I'm not going to over-think it just yet*, but recently I've been finding myself drawn back to older books, ones that have felt something like touchstones, and it has been interesting to find which of those I've never written about.

This week, after reading it once again (while I should've been focused utterly on my traditional August course development), I realized that somehow I hadn't ever posted about Out of the Interior, Harold Rhenisch's first book of prose, if indeed it's prose, and I don't think Harold would care very much how I'd characterize its form anyway.

Some years ago, I was lucky enough to supervise an honours project on Rhenisch's book Tom Thomson's Shack, which I've seen him at least once describe as a sequel to Out of the Interior. I've written about Tom Thomson's Shack more than once (academically, but also bloggily once, twice, thrice, though without ever quite being able to say what I mean), I've recommended it often, and I've even taught it twice in undergrad classes. Somehow, though, and even though I've read Out of the Interior at least a few times, I hadn't managed to pin myself down about the earlier book.

In the title of this book, I should say up front, Rhenisch is using "Interior" in much the same way that Don Gayton did in his Landscapes of the Interior, by which I mean that he's applying it both to a particular region of British Columbia and to the author's own interior life. More than Gayton, though, Rhenisch is meaning to reach into other people's interior worlds as well, to make his readers question or reconsider or doubt their habitual way of being in the world: or in BC, at least, which for Rhenisch might be the same thing.

He's bringing us out of all our interiors, in other words, so that we can confront the Interior as well as each other's interiors.

Or at least, I think that's what he's doing. On the other hand, the book's back-cover blurb says the book's engaged in the project of "Extending the form of autobiography," and while I recognize that autobiography as a genre isn't only about the self, there's often more solipsism in autobiographies than I'm excited about.

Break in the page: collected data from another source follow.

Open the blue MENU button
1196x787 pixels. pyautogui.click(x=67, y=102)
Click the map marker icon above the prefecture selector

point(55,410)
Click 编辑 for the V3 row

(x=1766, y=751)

And the reason that this post is just so terribly stuffed with speculation and indirection is that even Rhenisch's very sentences are unpredictable enough that I'm tempted to call them prickly, even though his prose flows much of the time like the clouds or waters so central to his experience of the south Okanagan region, and their unpredictability is as nothing beside the structure of this book.

If I could return to form for a moment, because it's something I agonize at least mildly over when I'm thinking about Rhenisch's work, let me quote one of his own older websites: "To tell the truth, most of my writing time is spent working on essays. They make up my books Out of the Interior, Tom Thomson’s Shack, and The Wolves at Evelyn." (Mind you, I've also seen a Rhenisch bio that says this book "adapt[s] the long poem form to prose memoir"!) Essays can take the form of poetry, even of prose poetry, and a sheaf of essays could well add up to autobiography or memoir, and also memoir both is and isn't autobiography, but it's worth remembering simply that essay is un essai, a test, a trial, an attempt.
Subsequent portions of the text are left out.